Williams College has won the NCAA Div. III Directors’ Cup, awarded to the collegiate institution with the best athletic program in the division, 22 times in the last 24 years. Our commitment to athletic achievement requires athletic recruitment, since our competitors also recruit. Athletics contribute little to the economic well-being of the College. We are not a Div. I school. Our sports teams do not charge for entrance to games and therefore do not earn ticket revenue. The success of our teams does not determine alumni donations, unlike how it might at larger, Div. I institutions.

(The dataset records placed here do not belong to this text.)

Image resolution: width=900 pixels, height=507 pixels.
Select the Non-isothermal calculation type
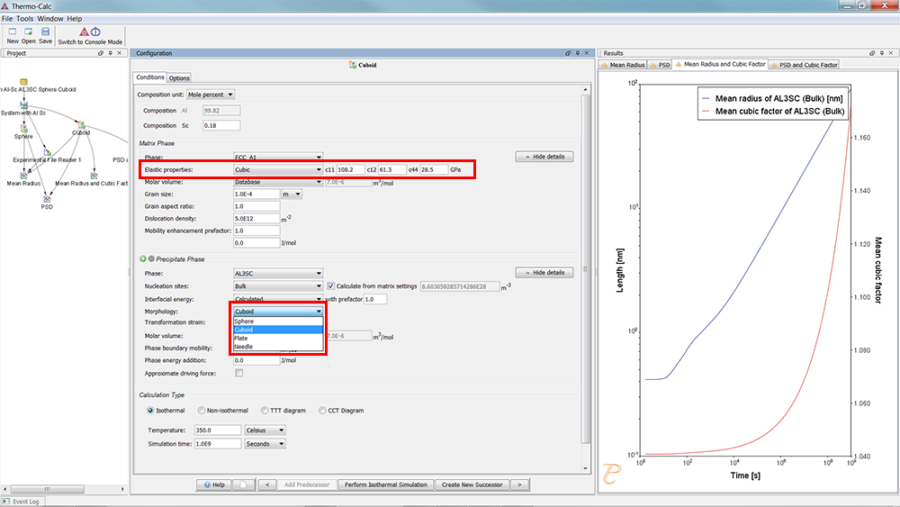[201, 410]
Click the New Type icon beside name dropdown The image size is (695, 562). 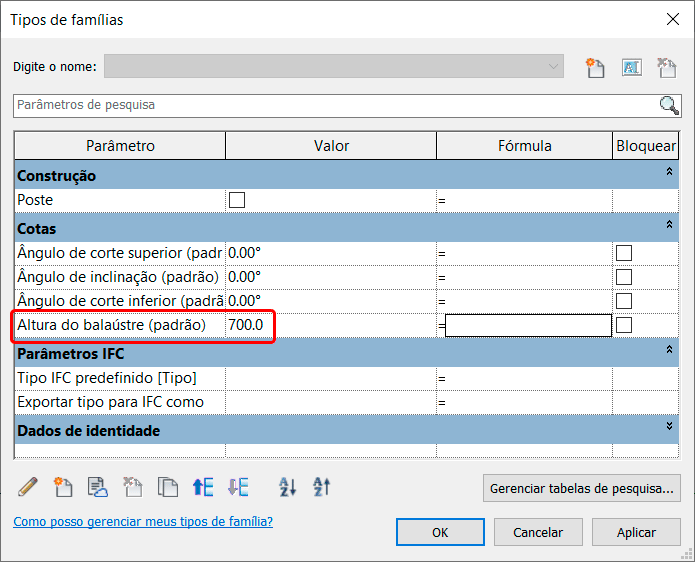pos(595,67)
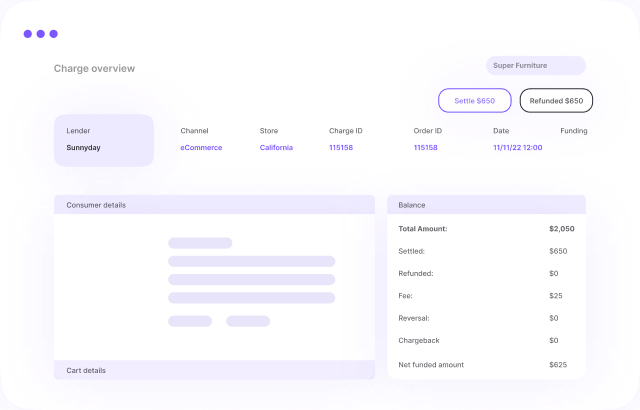
Task: Click the 11/11/22 12:00 date value
Action: (517, 148)
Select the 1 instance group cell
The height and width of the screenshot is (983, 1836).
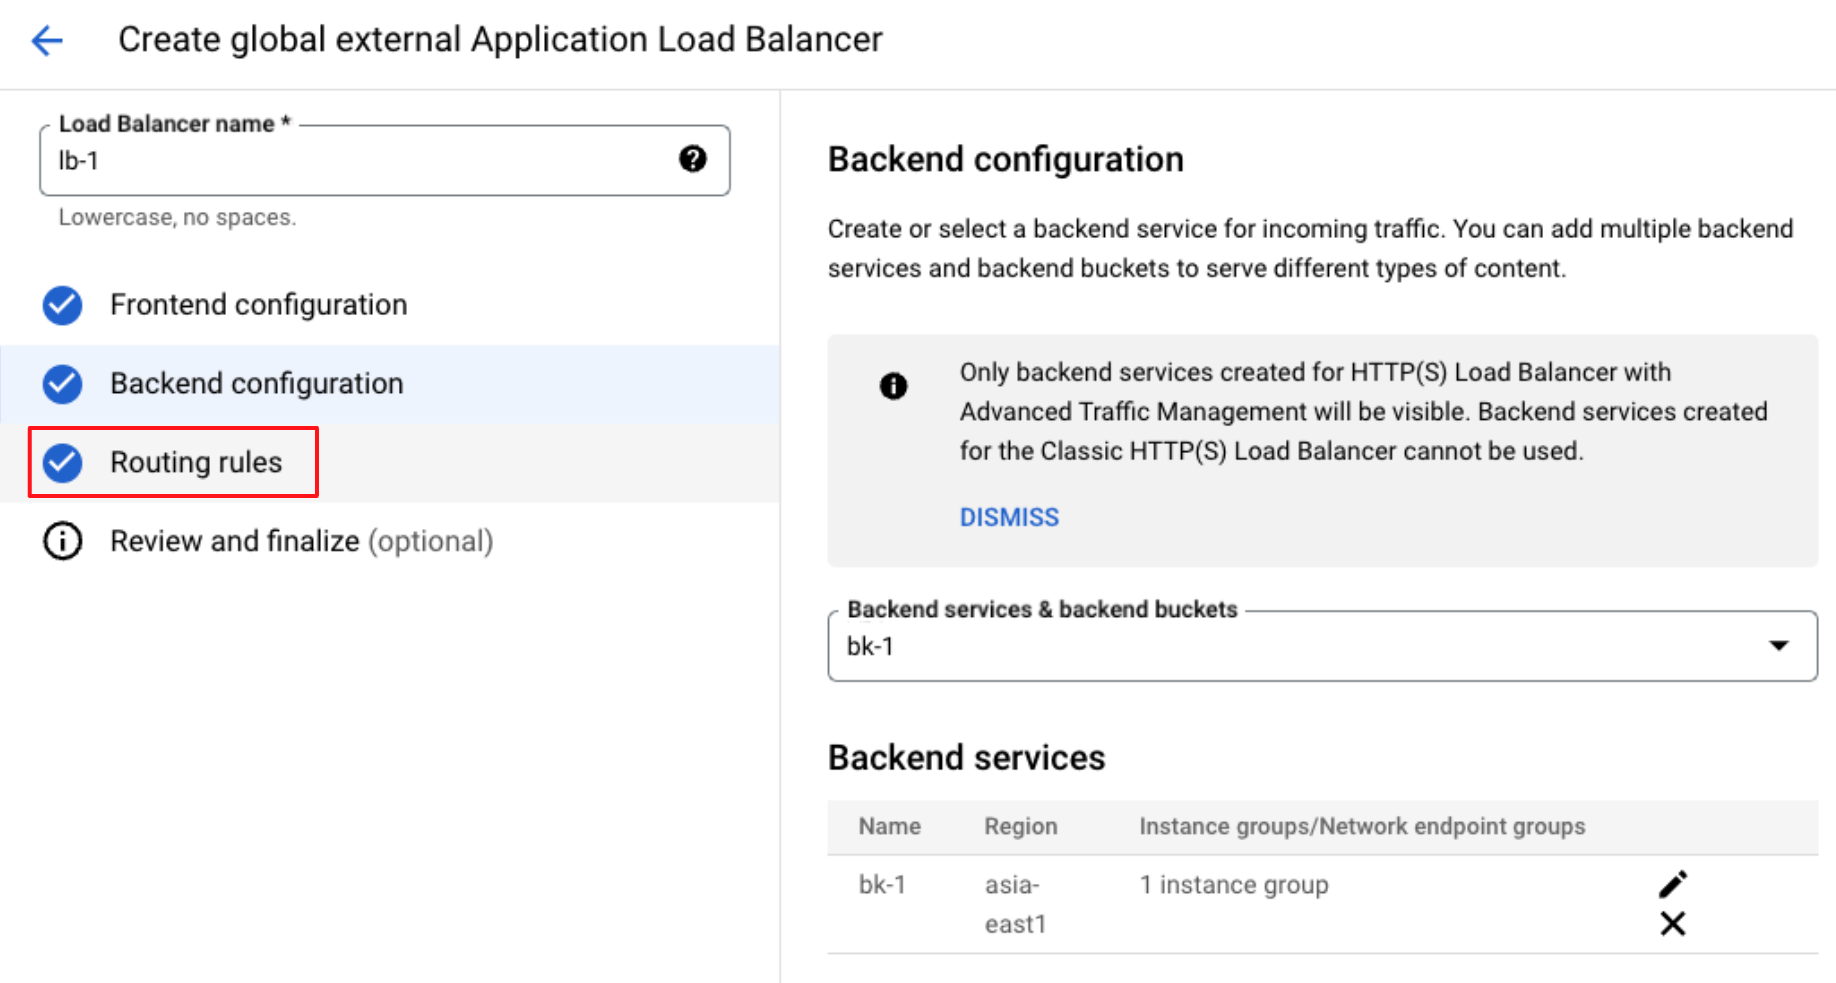pos(1233,885)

Since our athletic program does not bring in significant revenue, it is our campus culture that motivates our decision to recruit almost a third of every Williams class for athletics. Privilege facilitates athletic success, since getting good at a sport is often a money-intensive endeavor. With only a couple of exceptions, sports teams are heavily white. Recruitment for the ski, lacrosse and hockey teams, among others, effectively reserves spots for white prep-school kids.
I’ve heard the argument that recruitment of athletes brings in more well-rounded people. The implicit opposite of a “well-rounded” athlete is a one-dimensional nerd. Academic achievement isn’t everything, of course, but neither is athletic achievement. Participation in athletics could be a small factor in admissions like other extracurriculars, such as those involving community service, the arts, preprofessional opportunities, leadership or political involvement. But our heavy recruitment of athletes glorifies a particular form of well-roundedness and a particular type of person: likely thin or strong, white and privileged. This value system is rooted in the College’s history as a place for white, privileged men, pursuing their masculine endeavors of physical dominance.

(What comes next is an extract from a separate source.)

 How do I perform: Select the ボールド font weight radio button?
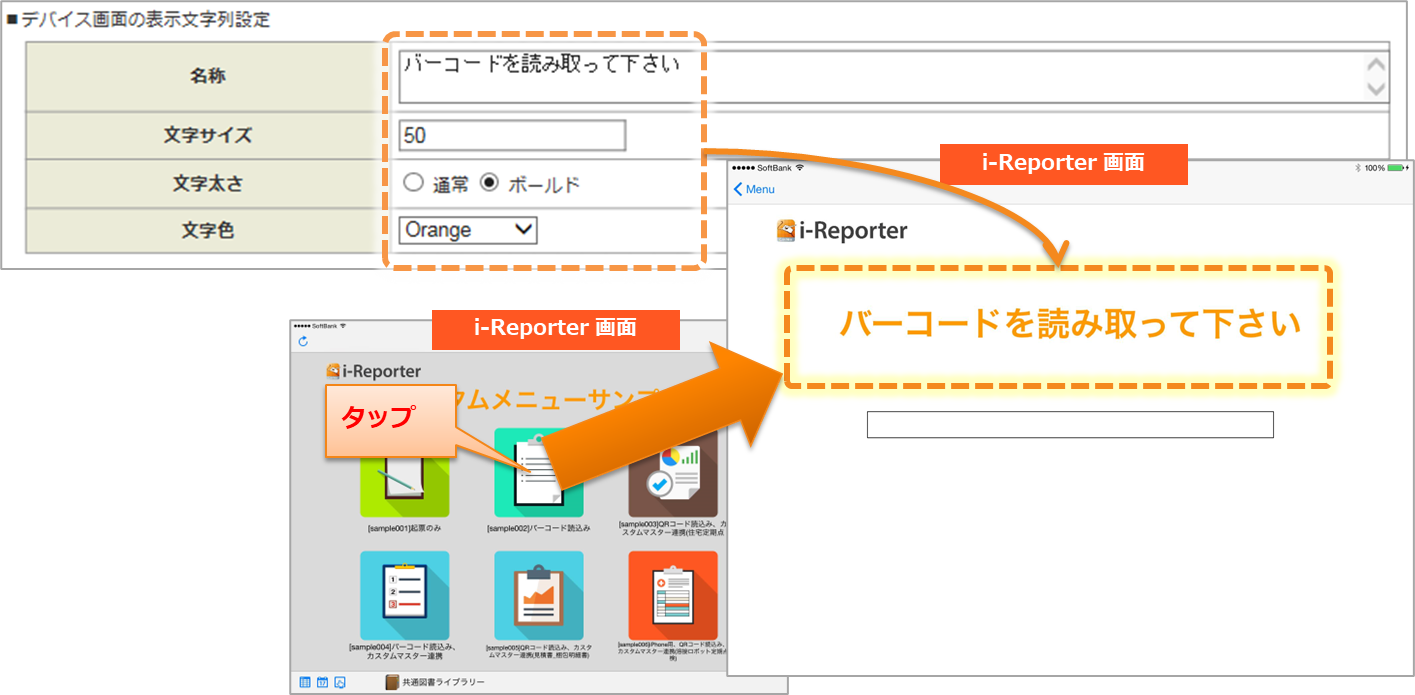click(489, 183)
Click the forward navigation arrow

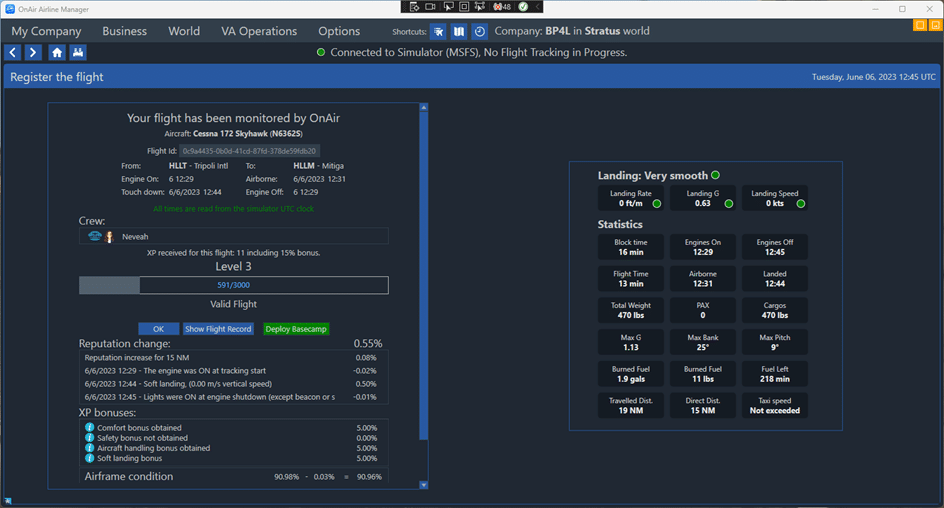33,53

The lowering of academic standards in admissions that is necessary to support our recruitment program further divides the campus. There are many brilliant recruited athletes on this campus. But some athletes feel that they have to prove themselves because they are assumed to be less smart than the average non-athlete. Behind the selfdeprecating jokes some athletes make lurks a real question about whether they would have gotten in without athletics. Indeed, some “non-ers” feel that some of their athletic peers do not deserve to be here.
Excessive focus on our athletic program comes at the cost of the stated goals of admissions as set forth in our mission statement: diversity of all kinds, academic achievement and varied forms of personal promise. So, let’s stop recruiting for athletics.
Of course, if we stopped athletic recruitment, we would lose the Director’s Cup. But our athletic program would survive. Ideally, our current competitors in the NESCAC would also stop recruitment so that they would remain fair competition. If not, our teams could play community colleges or club teams at Div. I institutions.
Athletics can pull the campus together: Sports teams create school pride shared by athletes and non-athletes. And yet recruitment, the rarity of walk-ons and the enormous time commitment of being on a sports team separate athletes from the rest of the campus. We need to redefine success in terms other than a quest for dominance, both physical and in our athletic rankings. We do not need to have the best Div. III athletic program for athletics to bring us together.
Our teams do not need to be the best for students to enjoy and learn from athletics. As a mediocre high school runner (look me up on MileSplit), I gained confidence, learned the value of hard work and teamwork, and enjoyed winning and losing with my team. I lost with humor, with the knowledge that I had tried my hardest, and with teammates whom I loved. We need to lose more and enjoy what we have gained.
Let’s stop recruiting athletes and start reaffirming our values as a small liberal arts college. Let’s continue our athletic program but fill teams with walk-ons. And let’s not let our commitment to athletics continue to be a commitment to winning at all costs.
Katherine Hatfield ’22 is from New York, N.Y.